**Stored items:**

•••

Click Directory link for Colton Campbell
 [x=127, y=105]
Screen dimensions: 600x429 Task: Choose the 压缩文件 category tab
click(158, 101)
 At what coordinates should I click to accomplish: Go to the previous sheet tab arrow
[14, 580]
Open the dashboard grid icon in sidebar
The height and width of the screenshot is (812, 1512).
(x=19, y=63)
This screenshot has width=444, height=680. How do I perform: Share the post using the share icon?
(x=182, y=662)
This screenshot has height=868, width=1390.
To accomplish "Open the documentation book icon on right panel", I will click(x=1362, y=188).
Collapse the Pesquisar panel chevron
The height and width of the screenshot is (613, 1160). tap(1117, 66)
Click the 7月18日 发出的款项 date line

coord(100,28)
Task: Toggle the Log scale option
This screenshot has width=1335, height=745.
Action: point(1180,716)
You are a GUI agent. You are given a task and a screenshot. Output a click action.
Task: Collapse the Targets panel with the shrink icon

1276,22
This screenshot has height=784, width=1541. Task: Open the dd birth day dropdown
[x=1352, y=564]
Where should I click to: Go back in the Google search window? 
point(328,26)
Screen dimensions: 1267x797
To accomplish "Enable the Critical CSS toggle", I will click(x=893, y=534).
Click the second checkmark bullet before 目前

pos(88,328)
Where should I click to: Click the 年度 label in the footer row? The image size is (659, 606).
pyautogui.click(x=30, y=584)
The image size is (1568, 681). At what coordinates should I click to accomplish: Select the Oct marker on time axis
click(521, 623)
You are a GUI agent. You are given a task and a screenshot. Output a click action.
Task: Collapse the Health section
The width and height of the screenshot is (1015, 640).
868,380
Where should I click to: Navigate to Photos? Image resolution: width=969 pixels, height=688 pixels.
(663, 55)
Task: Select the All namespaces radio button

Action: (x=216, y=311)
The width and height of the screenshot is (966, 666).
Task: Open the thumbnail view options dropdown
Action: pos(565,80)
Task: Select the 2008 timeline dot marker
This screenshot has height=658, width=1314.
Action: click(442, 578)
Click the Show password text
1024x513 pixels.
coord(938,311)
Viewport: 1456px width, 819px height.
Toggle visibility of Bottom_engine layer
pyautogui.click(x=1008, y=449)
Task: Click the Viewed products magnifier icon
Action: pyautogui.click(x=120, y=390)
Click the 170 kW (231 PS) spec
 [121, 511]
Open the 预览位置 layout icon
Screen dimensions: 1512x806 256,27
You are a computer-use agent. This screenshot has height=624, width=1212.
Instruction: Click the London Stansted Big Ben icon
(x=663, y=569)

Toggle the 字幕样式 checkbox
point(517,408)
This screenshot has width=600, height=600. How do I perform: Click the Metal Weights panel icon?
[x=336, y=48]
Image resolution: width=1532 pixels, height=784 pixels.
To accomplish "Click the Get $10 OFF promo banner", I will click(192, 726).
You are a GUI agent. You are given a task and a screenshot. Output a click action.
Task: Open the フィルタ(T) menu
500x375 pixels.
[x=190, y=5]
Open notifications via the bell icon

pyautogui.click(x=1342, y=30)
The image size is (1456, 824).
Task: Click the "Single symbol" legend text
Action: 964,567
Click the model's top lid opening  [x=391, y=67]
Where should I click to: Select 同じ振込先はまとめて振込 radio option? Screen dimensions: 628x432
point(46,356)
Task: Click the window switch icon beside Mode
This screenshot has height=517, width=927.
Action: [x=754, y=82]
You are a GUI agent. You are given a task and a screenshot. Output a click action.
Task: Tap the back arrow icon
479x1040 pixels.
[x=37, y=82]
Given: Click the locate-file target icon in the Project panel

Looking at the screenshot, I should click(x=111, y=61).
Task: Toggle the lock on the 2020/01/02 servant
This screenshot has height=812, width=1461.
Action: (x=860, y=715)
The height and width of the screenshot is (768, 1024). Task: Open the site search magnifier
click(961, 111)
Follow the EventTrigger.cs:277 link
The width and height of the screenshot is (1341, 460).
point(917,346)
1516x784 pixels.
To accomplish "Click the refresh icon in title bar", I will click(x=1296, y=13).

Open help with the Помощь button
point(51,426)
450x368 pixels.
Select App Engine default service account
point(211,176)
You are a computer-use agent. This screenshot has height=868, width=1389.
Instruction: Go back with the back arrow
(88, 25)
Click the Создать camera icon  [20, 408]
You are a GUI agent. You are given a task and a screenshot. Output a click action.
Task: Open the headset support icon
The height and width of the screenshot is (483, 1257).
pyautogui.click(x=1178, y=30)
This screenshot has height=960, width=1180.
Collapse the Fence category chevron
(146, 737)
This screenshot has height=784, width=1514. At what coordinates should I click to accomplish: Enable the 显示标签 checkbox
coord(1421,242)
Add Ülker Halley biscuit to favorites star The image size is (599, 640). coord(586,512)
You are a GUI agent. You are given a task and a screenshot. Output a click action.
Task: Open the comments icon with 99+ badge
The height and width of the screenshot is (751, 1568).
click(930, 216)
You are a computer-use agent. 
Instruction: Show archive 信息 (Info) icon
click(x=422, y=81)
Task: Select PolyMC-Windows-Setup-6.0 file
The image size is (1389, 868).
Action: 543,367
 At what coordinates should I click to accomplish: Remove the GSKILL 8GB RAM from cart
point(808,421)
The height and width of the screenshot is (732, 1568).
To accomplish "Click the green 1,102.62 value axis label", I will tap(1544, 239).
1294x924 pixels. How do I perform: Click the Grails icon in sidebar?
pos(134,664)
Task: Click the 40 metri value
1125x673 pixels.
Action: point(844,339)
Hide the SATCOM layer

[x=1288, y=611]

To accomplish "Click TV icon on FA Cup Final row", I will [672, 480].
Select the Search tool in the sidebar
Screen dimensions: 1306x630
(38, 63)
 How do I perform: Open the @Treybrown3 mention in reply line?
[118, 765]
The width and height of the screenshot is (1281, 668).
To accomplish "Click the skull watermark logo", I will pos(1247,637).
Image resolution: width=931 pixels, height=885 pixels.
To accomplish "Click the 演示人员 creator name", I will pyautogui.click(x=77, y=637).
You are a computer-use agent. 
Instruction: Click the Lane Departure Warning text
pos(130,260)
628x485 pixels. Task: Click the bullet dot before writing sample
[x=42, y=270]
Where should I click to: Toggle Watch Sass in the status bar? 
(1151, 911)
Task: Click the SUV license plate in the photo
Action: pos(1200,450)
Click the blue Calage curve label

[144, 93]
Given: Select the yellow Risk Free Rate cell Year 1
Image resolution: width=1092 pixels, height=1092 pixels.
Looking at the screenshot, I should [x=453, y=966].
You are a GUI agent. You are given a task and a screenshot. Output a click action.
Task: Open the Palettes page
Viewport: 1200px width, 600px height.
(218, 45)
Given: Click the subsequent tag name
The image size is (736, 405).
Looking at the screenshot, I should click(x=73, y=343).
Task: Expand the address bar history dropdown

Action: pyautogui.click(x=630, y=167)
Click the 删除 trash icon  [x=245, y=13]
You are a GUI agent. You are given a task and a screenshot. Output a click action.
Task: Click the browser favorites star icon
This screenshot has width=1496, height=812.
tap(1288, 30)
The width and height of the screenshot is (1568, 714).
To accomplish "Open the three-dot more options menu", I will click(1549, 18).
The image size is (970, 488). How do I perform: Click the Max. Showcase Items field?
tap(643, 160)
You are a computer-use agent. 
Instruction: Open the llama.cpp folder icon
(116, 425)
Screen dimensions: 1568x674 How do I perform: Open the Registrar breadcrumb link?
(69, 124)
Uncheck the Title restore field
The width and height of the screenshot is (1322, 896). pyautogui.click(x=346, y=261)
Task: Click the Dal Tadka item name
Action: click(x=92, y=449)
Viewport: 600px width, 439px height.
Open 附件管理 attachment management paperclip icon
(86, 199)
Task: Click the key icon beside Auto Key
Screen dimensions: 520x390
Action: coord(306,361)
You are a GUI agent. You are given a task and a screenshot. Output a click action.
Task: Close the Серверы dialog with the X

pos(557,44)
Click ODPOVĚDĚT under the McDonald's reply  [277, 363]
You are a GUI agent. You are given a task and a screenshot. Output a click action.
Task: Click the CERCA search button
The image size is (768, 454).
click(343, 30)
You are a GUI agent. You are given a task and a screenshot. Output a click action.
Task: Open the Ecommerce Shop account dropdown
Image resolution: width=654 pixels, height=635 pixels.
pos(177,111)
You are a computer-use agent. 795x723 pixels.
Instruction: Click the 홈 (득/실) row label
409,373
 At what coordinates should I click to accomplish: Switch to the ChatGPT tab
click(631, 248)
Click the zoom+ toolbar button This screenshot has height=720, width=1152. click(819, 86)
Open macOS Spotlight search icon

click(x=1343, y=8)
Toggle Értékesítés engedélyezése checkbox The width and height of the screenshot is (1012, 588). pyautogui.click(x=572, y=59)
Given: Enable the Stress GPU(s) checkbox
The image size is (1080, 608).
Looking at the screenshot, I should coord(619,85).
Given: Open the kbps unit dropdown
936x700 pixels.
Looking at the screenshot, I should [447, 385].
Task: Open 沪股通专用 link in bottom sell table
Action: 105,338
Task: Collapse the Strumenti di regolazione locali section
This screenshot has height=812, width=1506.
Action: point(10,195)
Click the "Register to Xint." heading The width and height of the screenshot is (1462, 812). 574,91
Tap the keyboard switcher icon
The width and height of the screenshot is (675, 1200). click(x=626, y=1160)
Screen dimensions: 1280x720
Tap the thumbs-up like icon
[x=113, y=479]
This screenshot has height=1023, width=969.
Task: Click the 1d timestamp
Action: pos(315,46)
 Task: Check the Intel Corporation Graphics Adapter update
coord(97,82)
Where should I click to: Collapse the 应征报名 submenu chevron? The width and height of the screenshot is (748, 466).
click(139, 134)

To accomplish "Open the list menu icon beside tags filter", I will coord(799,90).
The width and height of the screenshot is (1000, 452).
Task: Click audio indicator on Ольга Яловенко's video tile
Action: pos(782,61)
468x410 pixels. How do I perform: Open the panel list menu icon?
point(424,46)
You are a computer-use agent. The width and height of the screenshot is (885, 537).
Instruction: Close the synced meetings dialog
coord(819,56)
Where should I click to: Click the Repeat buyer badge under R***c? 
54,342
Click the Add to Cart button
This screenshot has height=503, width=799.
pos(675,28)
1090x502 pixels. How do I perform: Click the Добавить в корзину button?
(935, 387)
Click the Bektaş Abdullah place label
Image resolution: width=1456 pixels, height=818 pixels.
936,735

•••

**DESCRIPTION OF THE TASK:**
Can you reproduce the rows above word for word, from the very first line through the line that contains "will click(x=1362, y=188).", with both of those lines included?

**FINAL RESULT:**
Click Directory link for Colton Campbell
 [x=127, y=105]
Screen dimensions: 600x429 Task: Choose the 压缩文件 category tab
click(158, 101)
 At what coordinates should I click to accomplish: Go to the previous sheet tab arrow
[14, 580]
Open the dashboard grid icon in sidebar
The height and width of the screenshot is (812, 1512).
(x=19, y=63)
This screenshot has width=444, height=680. How do I perform: Share the post using the share icon?
(x=182, y=662)
This screenshot has height=868, width=1390.
To accomplish "Open the documentation book icon on right panel", I will click(x=1362, y=188).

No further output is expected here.